"What's to be done? At least it gives us a chance."

They hastily descended. Buza kept his eyes fixed straight in front of him, and dropped them when obliged to turn his head in the direction from which he came. They halted under the rock for a moment, in order to feed the dogs.

"Be sure to keep the wind on your left—always on your left—then wherever you go you will find land. There—round the coast by Pawal—is the easiest. We shall meet there, if only we can hold out till morning. But don't leave the sledge, or the storm will carry you and it away. And don't look behind you—Heaven defend it! For 'They' don't like it, and will come after you," he added significantly.

Once more they plunged into the blizzard.
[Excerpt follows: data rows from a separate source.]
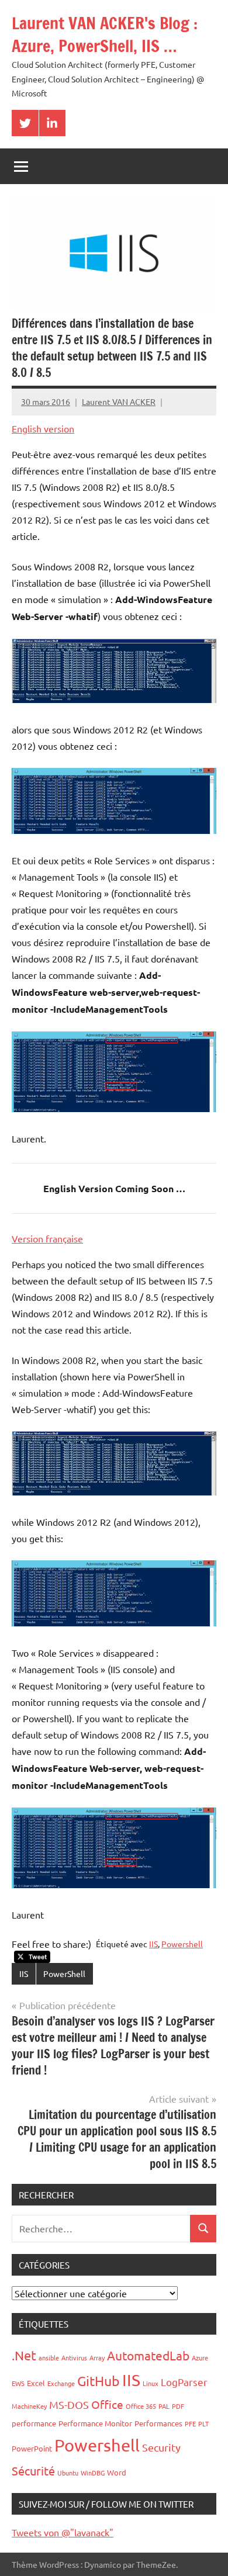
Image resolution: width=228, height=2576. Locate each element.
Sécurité (33, 2470)
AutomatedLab (148, 2355)
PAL (164, 2406)
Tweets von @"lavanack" (62, 2532)
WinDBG (93, 2472)
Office (107, 2404)
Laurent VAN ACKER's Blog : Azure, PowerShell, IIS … (105, 34)
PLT (203, 2423)
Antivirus (74, 2357)
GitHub (98, 2380)
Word (116, 2472)
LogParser (184, 2382)
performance (34, 2423)
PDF (178, 2406)
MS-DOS (69, 2404)
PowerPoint (32, 2448)
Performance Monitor (95, 2423)
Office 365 (141, 2406)
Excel (36, 2383)
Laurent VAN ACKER (119, 401)
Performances (158, 2423)
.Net (24, 2355)
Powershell (182, 1943)
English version (43, 428)
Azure (200, 2357)
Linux (150, 2383)
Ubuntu (67, 2472)
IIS (153, 1943)
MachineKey (29, 2406)
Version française (47, 1238)
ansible (49, 2357)
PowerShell (64, 1973)
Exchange (61, 2383)
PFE (190, 2423)
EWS (18, 2383)
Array (97, 2357)
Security (161, 2447)
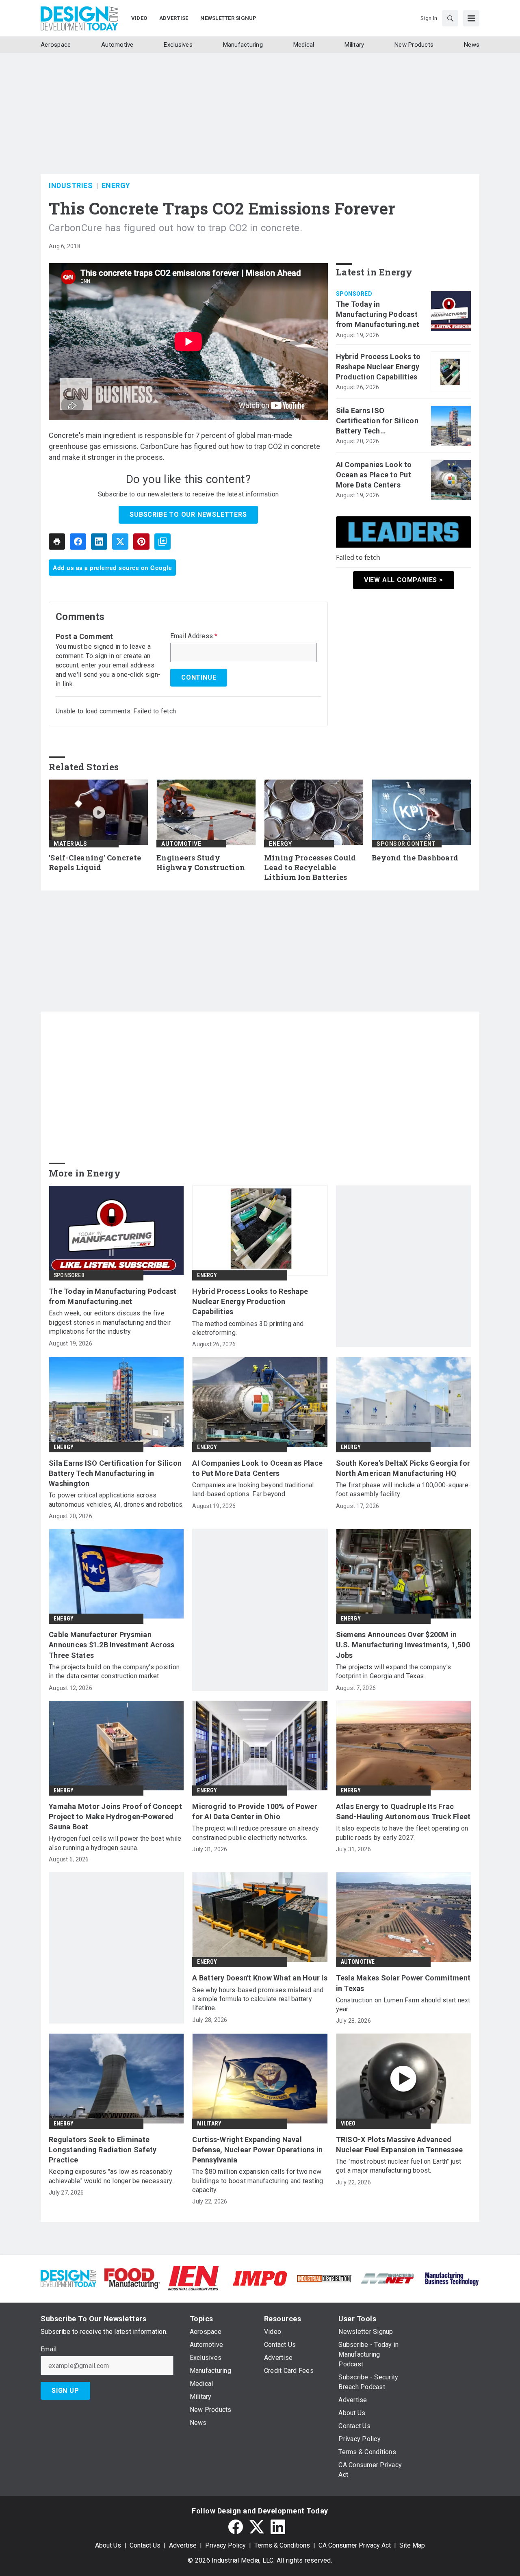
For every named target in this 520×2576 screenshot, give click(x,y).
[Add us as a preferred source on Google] (162, 541)
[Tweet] (120, 541)
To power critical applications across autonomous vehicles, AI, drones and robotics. (116, 1499)
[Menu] (471, 18)
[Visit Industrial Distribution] (324, 2278)
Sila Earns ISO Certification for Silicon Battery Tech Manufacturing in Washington (377, 421)
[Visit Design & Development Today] (68, 2278)
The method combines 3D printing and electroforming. (247, 1328)
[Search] (450, 18)
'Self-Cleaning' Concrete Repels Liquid (95, 862)
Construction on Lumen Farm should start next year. (403, 2004)
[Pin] (141, 541)
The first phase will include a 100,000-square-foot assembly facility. (403, 1489)
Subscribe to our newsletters (188, 514)
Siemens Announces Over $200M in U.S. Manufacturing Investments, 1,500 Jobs (403, 1644)
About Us (108, 2545)
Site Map (412, 2545)
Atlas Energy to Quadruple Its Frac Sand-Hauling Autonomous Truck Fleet (403, 1811)
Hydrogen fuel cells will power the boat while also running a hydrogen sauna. (115, 1843)
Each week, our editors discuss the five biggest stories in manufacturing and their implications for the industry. (110, 1322)
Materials (70, 844)
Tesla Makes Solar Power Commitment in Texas (403, 1983)
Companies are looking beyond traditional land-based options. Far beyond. (253, 1489)
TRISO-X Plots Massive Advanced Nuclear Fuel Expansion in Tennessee (399, 2144)
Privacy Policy (225, 2545)
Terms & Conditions (282, 2545)
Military (209, 2123)
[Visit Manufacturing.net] (388, 2278)
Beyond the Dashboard (415, 857)
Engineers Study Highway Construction (200, 862)
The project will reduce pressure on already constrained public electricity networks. (255, 1832)
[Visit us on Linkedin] (278, 2527)
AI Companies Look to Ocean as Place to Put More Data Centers (374, 474)
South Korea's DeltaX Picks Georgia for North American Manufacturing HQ (403, 1468)
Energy (116, 185)
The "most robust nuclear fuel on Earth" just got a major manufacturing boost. (399, 2166)
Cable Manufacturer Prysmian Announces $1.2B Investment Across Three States (111, 1644)
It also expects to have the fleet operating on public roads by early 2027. (402, 1832)
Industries (71, 185)
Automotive (181, 844)
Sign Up (65, 2390)
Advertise (183, 2545)
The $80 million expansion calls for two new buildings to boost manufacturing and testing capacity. (257, 2181)
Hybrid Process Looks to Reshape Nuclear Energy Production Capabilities (378, 366)
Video (348, 2123)
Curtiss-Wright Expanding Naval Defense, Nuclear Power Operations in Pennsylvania (257, 2149)
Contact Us (145, 2545)
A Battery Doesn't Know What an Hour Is (259, 1978)
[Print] (57, 541)
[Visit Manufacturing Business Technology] (451, 2278)
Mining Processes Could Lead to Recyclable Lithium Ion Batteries (310, 867)
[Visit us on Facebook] (235, 2527)
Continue (198, 677)
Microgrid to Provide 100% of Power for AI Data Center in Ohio (254, 1811)
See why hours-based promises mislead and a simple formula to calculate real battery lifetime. (257, 1999)
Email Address (194, 636)
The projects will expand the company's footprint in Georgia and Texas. (393, 1671)
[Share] (78, 541)
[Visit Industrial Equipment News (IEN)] (193, 2278)
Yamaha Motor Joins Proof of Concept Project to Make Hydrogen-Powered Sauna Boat (115, 1816)
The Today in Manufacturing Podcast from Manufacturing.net (378, 314)
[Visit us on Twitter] (256, 2527)
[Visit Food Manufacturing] (132, 2278)
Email (48, 2349)
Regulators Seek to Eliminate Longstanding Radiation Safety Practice (102, 2149)
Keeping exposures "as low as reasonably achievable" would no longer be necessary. (111, 2176)
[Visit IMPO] (260, 2278)
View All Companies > (403, 579)
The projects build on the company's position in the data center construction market (114, 1671)
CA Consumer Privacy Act (354, 2545)
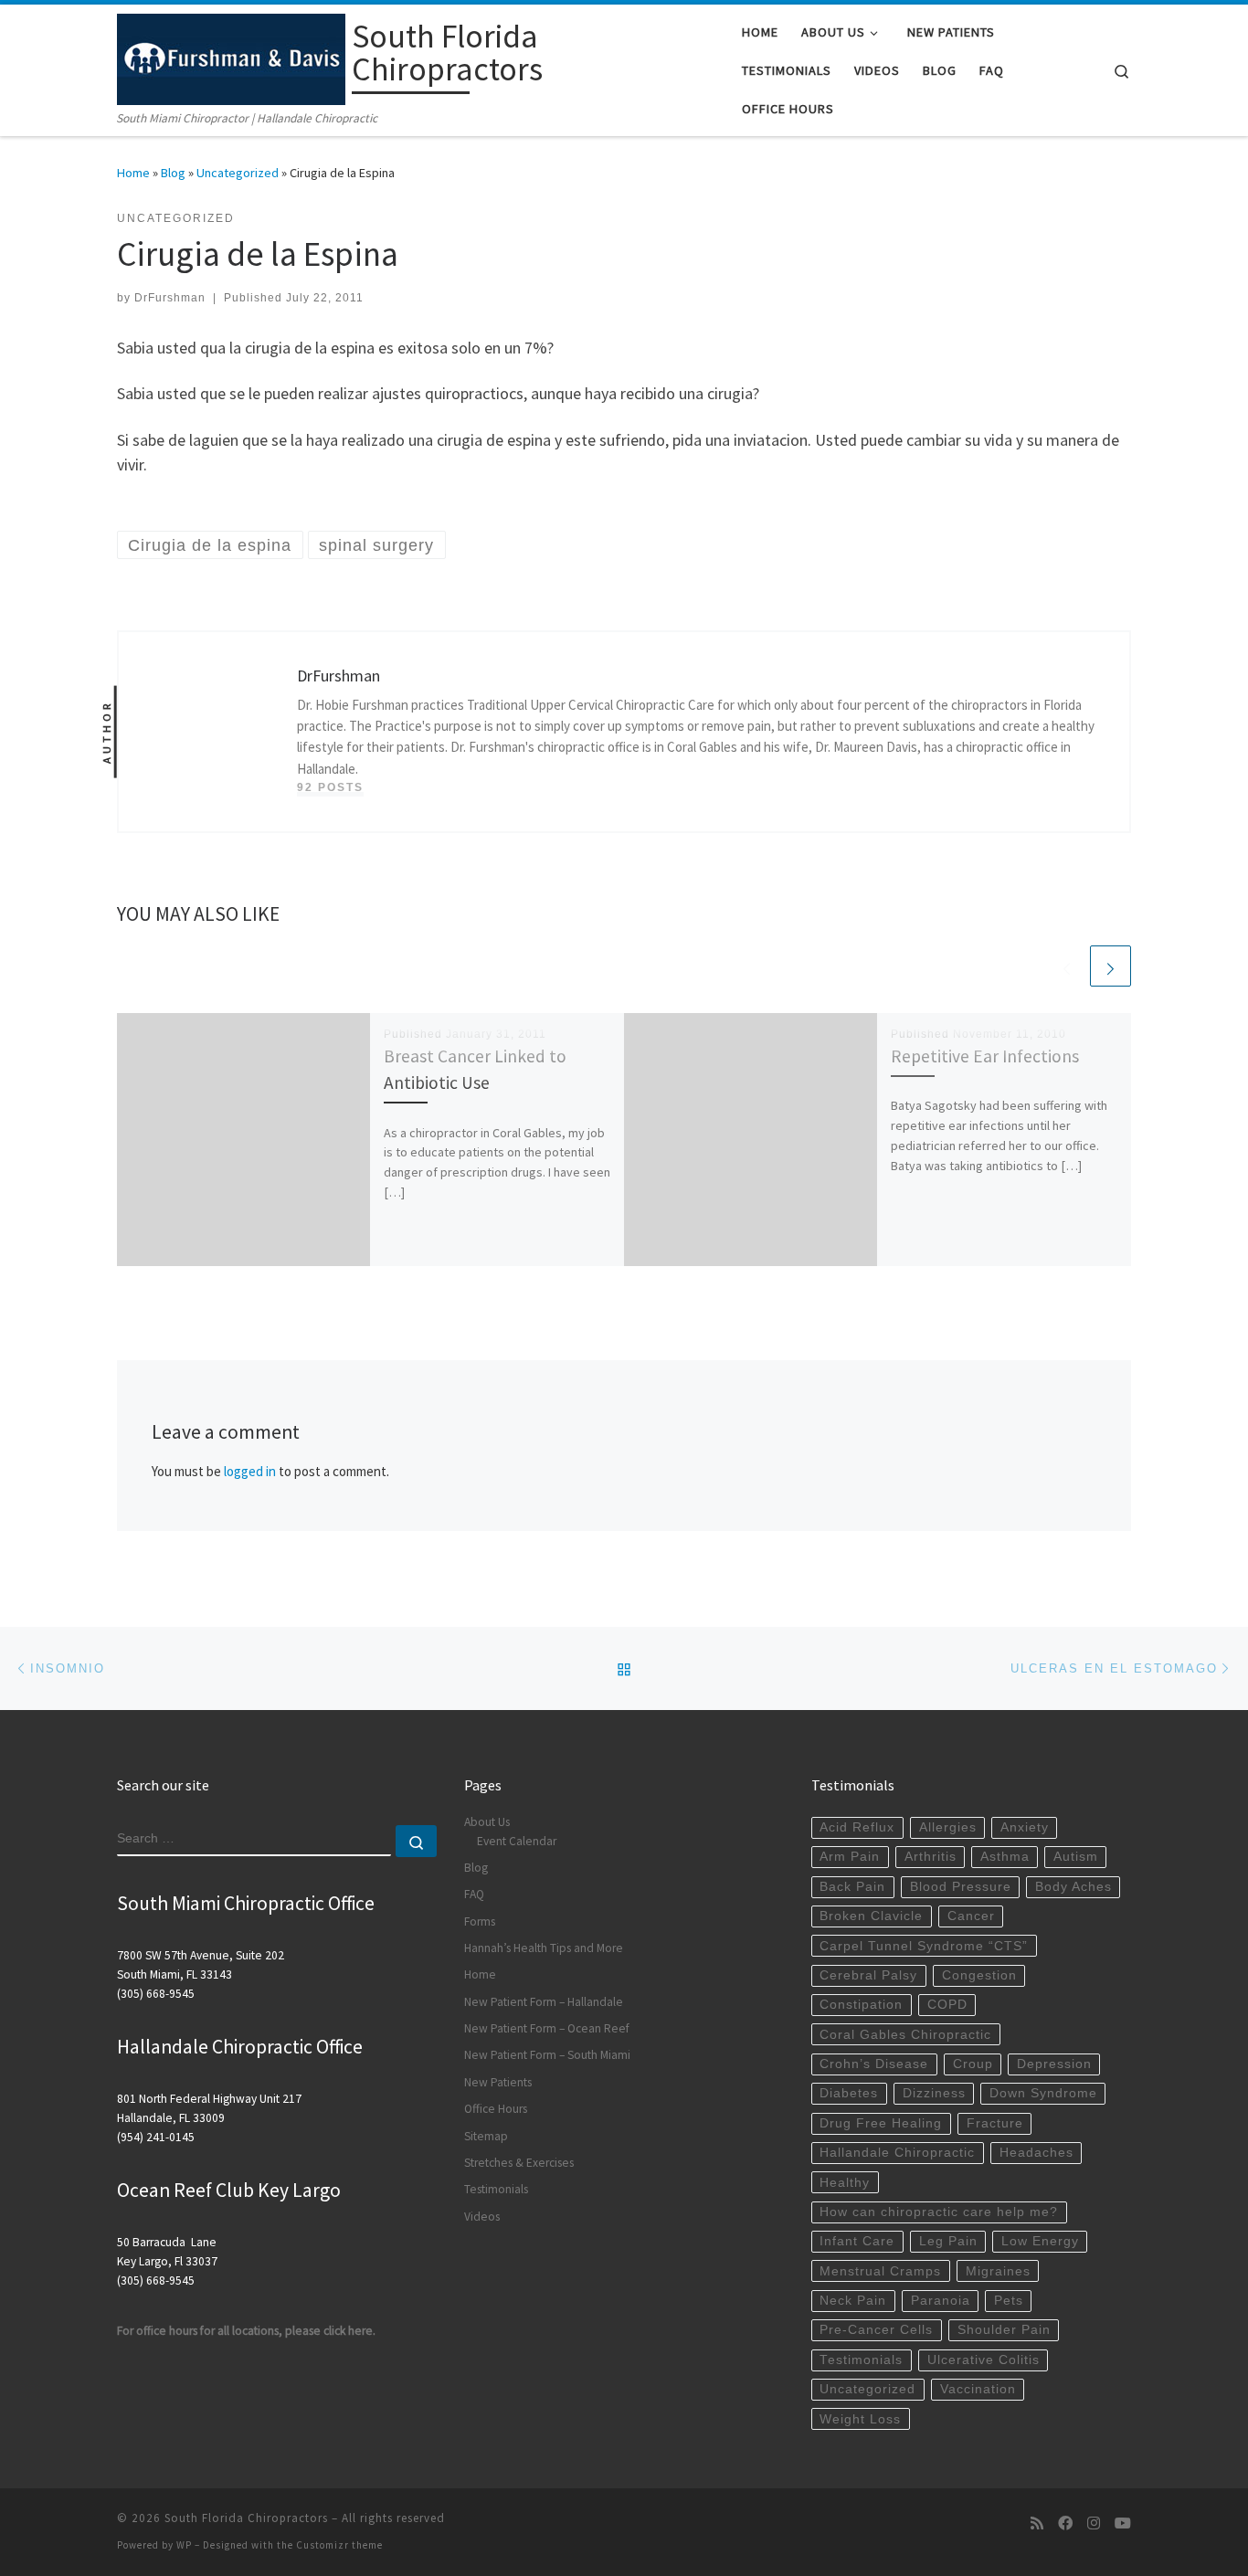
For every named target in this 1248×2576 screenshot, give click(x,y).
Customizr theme (339, 2545)
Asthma (1005, 1856)
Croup (973, 2064)
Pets (1008, 2300)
Once more the snow encircled their feet like hissing adders, the smarting sensation began again, and they drew their breath with difficulty. To complete the misfortune, twilight set in with the gale. The evening glow rested lower and lower on the rocks, while dark clouds rose steadily from the "open sea," where the country lies whence "no one has ever come back." The tired dogs went unwillingly. Stefan was continually obliged to jump up and urge them on with his heavy ice-spear. When the evening glow had disappeared and the stars shone out, the gale, which seemed to have been only waiting for the signal, rose with such violence that, heedless of everything, the poor animals turned and ran before it. For a long way Stefan ploughed the snow with the sharp ice-spear, leaning his full weight against it, and hanging to the sledge, which rushed along, rocking and bumping. At last, when they lighted on softer ground, he succeeded in stopping it. The dogs lay down at once. Without letting the reins go out of his hand, he stood up and looked round. Before him rose a white, jagged ice-wall, and the light of the stars showed the clouds from the "open sea" hanging over it. The coast had disappeared somewhere, and on all sides the country was white and flat.

"We have come a long way!... Józef, are you cold? How you are shivering! Get up; can you eat something?"

"I am cold. Is it still far?"

"I don't know; the wind carried us away. Can you get up?"

Józef was silent and did not stir.

Stefan shook the snow off him, turned the sledge and put the dogs in readiness, rousing them by his voice and by blows of the ice-spear. He skilfully did all this crawling on his knees, for when he stood up the wind blew him over. At last the dogs got up and limped on. He remembered that he ought to keep the wind on his left, but the shore along which he had been driving was nowhere to be seen. There was nothing but the white plain, the fury of the gale, and the stars in the sky. This wind seemed at times like some powerful winnowing-fan, violently driving them into the sea. When it struck the bed of the sledge, it lifted it up like a sheet of paper, and whatever it tore from it instantly disappeared. First they lost their bag of biscuits, then the cushions; finally Józef fell out and the storm carried him off like a bag of down. Stefan was horror-struck as he watched him helplessly waving his arms and trying in vain to stand upright. Shouting despairingly, he turned the dogs in pursuit of his companion. They rushed madly after the object rolling before them, and, fearing that they would tear him to pieces if they caught him up, Stefan cried:

"Face the wind! Flat against the ground!"